● Texte retenu
------------------------------------------------------------
Sur le premier point, Carlson a donné à Budapest une conférence pour rendre publiques ses excuses pour le comportement qu’il a qualifié d’“écœurant” de l’ambassadeur US à Budapest. Cette intervention rompt avec la litanie de l’autosatisfaction US et fait espérer que la diplomatie de ce pays sera renforcée sous l’administrerions Carlson. Pour le reste, Carlson a été reçu par le Premier Ministre Orban, qui lui a exposé ses conceptions et ses perceptions. Ici, un extrait de l’entretien où, rompant là aussi avec l’habitude, la diplomatie US développée par l’administration Carlson a écouté plutôt que chapitré son interlocuteur.
------------------------------------------------------------
● Données brutes

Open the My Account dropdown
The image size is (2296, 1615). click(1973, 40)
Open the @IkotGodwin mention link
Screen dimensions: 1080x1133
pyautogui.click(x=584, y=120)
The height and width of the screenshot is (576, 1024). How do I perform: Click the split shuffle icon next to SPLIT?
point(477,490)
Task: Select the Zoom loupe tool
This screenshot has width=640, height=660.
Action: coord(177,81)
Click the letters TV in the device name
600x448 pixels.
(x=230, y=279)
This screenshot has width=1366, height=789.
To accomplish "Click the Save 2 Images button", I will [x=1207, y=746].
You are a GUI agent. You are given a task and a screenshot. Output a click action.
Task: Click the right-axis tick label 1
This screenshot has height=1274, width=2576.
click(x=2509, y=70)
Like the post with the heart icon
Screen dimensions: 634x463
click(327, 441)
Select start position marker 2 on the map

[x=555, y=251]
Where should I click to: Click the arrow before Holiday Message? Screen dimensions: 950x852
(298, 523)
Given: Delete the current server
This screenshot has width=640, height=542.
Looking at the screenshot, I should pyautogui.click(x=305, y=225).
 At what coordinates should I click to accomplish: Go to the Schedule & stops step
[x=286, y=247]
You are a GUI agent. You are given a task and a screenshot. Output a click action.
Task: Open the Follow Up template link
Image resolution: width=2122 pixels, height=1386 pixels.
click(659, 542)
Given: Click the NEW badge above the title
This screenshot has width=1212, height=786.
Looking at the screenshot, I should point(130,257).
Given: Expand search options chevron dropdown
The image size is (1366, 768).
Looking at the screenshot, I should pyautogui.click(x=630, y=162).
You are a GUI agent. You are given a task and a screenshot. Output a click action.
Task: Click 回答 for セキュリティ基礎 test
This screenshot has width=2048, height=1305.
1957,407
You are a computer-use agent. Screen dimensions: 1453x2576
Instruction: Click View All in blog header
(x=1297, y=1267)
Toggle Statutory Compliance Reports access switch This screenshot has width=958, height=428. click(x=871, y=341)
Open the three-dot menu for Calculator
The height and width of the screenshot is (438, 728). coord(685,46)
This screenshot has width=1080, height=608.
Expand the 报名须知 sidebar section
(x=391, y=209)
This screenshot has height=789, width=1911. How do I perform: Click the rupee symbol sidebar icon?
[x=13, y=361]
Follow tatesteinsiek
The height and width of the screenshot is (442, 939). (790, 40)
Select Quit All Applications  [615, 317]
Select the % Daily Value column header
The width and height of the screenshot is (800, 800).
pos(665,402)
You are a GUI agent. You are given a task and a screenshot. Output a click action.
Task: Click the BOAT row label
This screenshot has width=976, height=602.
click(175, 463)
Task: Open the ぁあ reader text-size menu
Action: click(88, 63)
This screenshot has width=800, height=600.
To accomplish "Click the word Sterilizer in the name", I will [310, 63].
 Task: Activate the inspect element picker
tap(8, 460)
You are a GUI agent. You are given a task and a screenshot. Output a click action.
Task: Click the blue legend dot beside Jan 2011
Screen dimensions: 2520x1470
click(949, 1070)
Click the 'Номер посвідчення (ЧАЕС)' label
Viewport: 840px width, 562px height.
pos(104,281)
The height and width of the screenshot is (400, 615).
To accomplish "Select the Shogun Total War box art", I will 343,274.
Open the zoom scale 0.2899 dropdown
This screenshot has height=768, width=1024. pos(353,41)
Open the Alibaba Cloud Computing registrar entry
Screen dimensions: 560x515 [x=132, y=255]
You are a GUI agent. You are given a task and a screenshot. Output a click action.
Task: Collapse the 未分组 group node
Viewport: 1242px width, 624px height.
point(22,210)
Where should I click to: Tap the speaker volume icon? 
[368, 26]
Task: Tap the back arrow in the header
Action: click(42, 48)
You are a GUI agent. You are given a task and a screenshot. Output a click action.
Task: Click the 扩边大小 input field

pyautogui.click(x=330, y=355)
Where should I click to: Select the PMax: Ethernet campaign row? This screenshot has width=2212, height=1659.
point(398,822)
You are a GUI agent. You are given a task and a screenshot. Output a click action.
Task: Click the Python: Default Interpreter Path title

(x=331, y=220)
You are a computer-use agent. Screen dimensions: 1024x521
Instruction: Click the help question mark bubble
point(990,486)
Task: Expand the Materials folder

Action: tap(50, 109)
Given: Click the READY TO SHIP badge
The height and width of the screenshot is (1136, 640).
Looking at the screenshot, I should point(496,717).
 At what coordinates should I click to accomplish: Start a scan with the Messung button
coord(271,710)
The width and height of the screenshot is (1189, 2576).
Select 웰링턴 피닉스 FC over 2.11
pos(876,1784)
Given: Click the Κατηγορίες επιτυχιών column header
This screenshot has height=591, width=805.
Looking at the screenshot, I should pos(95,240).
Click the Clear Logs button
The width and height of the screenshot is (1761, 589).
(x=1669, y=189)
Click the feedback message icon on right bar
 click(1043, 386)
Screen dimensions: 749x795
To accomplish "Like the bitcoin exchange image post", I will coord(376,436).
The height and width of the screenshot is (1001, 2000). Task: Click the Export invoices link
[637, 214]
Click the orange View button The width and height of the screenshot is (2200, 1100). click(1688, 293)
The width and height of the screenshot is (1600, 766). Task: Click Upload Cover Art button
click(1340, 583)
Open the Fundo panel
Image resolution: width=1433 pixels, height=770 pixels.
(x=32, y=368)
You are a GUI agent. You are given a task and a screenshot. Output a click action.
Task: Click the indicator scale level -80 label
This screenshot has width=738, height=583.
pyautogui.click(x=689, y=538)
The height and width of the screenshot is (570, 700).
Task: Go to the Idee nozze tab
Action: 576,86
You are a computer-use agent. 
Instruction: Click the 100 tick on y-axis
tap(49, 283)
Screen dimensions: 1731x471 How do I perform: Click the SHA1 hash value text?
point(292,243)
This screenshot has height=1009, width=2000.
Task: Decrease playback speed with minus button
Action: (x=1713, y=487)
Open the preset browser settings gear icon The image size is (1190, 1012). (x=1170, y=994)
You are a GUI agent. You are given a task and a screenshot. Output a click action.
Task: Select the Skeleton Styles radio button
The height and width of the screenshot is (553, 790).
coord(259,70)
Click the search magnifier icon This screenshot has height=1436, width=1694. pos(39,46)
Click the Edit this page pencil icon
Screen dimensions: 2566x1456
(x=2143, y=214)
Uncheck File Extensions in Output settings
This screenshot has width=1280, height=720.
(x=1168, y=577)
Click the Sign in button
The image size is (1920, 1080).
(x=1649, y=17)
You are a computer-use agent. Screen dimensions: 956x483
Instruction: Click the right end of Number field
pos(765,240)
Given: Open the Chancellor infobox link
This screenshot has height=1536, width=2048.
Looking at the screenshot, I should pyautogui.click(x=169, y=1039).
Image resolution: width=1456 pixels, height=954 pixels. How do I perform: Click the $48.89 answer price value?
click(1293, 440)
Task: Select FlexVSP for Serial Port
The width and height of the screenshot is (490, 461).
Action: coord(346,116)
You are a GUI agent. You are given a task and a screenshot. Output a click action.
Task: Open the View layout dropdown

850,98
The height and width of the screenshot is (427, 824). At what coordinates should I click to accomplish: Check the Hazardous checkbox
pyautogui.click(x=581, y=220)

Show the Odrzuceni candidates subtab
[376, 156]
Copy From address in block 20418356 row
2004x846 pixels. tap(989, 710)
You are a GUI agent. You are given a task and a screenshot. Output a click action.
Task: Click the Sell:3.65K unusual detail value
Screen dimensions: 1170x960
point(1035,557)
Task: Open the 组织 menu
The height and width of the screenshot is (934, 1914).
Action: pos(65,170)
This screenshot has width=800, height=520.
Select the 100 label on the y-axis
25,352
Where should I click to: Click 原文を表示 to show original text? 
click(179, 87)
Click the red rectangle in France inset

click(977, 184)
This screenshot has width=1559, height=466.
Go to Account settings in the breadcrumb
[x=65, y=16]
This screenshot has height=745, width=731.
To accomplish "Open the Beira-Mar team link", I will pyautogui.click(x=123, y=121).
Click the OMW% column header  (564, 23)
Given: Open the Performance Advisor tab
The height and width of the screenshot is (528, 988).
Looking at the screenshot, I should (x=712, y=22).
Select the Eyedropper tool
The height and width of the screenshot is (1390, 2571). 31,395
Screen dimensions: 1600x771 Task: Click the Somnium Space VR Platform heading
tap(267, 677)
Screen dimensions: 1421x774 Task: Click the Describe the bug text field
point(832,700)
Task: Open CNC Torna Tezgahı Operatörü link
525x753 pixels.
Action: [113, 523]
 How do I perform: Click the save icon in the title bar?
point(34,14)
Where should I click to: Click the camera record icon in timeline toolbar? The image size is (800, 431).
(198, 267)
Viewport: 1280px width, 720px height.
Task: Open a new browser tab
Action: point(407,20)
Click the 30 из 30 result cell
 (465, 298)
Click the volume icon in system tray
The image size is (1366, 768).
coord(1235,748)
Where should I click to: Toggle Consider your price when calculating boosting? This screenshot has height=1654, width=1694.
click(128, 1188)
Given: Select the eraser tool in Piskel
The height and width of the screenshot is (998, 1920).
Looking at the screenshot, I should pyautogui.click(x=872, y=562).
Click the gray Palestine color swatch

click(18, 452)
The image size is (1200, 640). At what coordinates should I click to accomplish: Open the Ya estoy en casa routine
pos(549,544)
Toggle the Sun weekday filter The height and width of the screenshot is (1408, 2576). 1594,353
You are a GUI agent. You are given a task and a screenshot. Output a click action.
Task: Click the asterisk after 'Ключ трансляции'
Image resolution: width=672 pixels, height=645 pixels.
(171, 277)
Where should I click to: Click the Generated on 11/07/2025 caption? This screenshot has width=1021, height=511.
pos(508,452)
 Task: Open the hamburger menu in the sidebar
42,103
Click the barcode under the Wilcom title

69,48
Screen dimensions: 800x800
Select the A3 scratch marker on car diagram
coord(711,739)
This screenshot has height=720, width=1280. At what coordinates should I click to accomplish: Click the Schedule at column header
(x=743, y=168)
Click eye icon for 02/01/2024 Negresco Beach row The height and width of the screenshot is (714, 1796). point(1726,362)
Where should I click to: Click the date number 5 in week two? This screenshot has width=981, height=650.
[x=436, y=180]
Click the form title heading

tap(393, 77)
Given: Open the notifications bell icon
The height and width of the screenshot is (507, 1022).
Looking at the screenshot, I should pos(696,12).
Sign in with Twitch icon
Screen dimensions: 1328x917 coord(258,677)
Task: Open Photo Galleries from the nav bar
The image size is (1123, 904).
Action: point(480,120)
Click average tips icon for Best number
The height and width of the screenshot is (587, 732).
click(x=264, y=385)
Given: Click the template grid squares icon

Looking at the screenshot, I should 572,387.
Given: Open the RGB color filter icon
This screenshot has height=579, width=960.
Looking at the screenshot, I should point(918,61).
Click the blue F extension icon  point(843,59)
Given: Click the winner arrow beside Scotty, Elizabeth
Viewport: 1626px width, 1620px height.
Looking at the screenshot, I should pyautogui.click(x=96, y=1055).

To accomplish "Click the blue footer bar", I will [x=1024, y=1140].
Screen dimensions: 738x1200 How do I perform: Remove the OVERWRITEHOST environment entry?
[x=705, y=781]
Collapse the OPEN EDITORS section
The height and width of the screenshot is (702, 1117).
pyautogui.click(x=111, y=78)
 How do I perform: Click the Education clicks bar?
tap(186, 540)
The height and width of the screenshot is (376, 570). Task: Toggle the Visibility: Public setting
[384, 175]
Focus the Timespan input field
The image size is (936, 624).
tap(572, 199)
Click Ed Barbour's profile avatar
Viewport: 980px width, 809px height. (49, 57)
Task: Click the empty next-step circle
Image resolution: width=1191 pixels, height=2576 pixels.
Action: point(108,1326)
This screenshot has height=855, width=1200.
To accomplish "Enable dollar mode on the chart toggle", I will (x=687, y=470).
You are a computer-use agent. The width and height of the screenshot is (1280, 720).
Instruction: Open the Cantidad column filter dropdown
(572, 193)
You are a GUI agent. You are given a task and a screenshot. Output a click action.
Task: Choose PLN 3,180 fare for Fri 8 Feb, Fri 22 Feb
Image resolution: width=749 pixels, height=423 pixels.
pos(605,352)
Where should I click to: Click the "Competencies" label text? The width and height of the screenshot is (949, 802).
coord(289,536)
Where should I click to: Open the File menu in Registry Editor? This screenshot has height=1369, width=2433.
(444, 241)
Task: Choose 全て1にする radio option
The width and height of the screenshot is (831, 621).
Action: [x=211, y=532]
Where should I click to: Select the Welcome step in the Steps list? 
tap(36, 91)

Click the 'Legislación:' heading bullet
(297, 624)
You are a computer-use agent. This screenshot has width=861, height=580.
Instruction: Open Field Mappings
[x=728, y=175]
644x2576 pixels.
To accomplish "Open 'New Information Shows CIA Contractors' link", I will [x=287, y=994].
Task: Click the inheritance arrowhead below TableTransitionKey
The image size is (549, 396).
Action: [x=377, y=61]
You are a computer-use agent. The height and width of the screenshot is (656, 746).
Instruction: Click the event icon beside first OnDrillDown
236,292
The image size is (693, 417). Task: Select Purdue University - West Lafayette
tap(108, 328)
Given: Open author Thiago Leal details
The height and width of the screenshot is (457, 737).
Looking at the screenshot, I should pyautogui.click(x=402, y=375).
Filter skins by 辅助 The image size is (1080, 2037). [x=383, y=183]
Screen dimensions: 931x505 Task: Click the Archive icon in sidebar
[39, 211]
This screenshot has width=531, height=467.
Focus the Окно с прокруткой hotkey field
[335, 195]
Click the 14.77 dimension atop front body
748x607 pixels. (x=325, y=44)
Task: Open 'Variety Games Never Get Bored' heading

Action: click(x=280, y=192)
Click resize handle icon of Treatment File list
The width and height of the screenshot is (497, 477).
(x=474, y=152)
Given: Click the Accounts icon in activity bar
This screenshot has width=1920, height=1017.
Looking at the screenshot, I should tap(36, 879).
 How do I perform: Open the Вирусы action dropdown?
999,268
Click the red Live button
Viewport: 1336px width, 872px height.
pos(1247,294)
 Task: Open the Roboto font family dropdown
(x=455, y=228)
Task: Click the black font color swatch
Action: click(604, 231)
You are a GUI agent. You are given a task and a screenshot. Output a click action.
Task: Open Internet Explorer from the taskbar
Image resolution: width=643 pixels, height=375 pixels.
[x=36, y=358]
------------------------------------------------------------
● Consignes
**1.** D'après le texte retenu, pourquoi la conférence de Carlson à Budapest fait-elle espérer un renforcement de la diplomatie américaine ? Répondez en une à trois phrases.
**2.** Répondez à ces questions sur le texte retenu :
(a) Quel mot Carlson a-t-il employé pour qualifier le comportement de l'ambassadeur américain ?
(b) Par qui Carlson a-t-il été reçu ?
(c) Pendant l'entretien, qu'a fait la diplomatie américaine plutôt que de chapitrer son interlocuteur ?
**3.** Citez mot pour mot le texte retenu, de « Sur le premier » jusqu'à « chapitré son interlocuteur. ».

● Réponses dans l'ordre
**1.** Lors de cette conférence, Carlson a présenté publiquement ses excuses pour le comportement de l'ambassadeur américain à Budapest, qu'il a qualifié d'« écœurant ». Selon le texte, cette intervention rompt avec la litanie de l'autosatisfaction américaine. C'est pour cette raison qu'elle fait espérer une diplomatie renforcée.

**2.**
(a) « Écœurant ».
(b) Par le Premier ministre Orban.
(c) Elle a écouté.

**3.**
Sur le premier point, Carlson a donné à Budapest une conférence pour rendre publiques ses excuses pour le comportement qu’il a qualifié d’“écœurant” de l’ambassadeur US à Budapest. Cette intervention rompt avec la litanie de l’autosatisfaction US et fait espérer que la diplomatie de ce pays sera renforcée sous l’administrerions Carlson. Pour le reste, Carlson a été reçu par le Premier Ministre Orban, qui lui a exposé ses conceptions et ses perceptions. Ici, un extrait de l’entretien où, rompant là aussi avec l’habitude, la diplomatie US développée par l’administration Carlson a écouté plutôt que chapitré son interlocuteur.